Despierta y despierto, sabían que las horas y sus minutos estaban contadas, y contados, pero igual esperaron desnudos al fénix que de su encuentro nacía. Era el riesgo de amar en tiempos de cólera, era el precio de creer y luchar; era el no saber si las lunas volverían a sus mares, el sentir la muerte respirando en el cuello y sonreírle, eran las calles de Nueva York, o los bares de mala muerte de Santo Domingo, era el deseo vestido de inmortalidad, era… el…
Él yacía despierto, estaba siempre despierto. De esa sensación de dormir plácidamente toda la noche recordaba tan solo una idea vaga. Igual, dormir le importaba poco. Conservaba aún esta imagen infantil de que dormir era casi como dejar de vivir. A ella, en cambio, el sueño le parecía una bendición y dormía hermosa. Su cara proyectaba cada emoción cosa que, a él, le fascinaba. Cuando estaban juntos pasaba noches enteras contemplándola, adivinando qué soñaba o creando historias y versos como respondiendo a los signos de su rostro.
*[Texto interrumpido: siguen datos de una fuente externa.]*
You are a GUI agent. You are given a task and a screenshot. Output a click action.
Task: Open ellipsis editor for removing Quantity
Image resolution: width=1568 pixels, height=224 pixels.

Pero esa noche, la de los cielos más rojos, no había podido dormir. Cerraba los ojos más le era imposible conciliar el preciado privilegio de la inconciencia. La notó angustiada, y él, que estaba siempre despierto, conociendo de sobra sus motivos, se acercó a sus oídos y acariciando su pelo y su vientre, le susurró:
Perdido en este lado de la orilla de tu boca
sueño con serpientes que nos beben sorbo a sorbo.
El púrpura celoso nos abraza
nos engulle verso a codo a lenguas dedos y ombligos
hasta que verso a beso
en los jugos de su vientre
húmedos y felices gemimos cantos dulces
que mañana extrañaremos.
Ella, sin abrir los ojos sonrió, lo apretó tiernamente contra sí y en voz baja dijo: soñaba con costillas.. amor, soñaba con costillas..
Marzo 30, 2008 a las 8:14 pm
ella soñaba con costillas, despues de esto yo soñaré con el.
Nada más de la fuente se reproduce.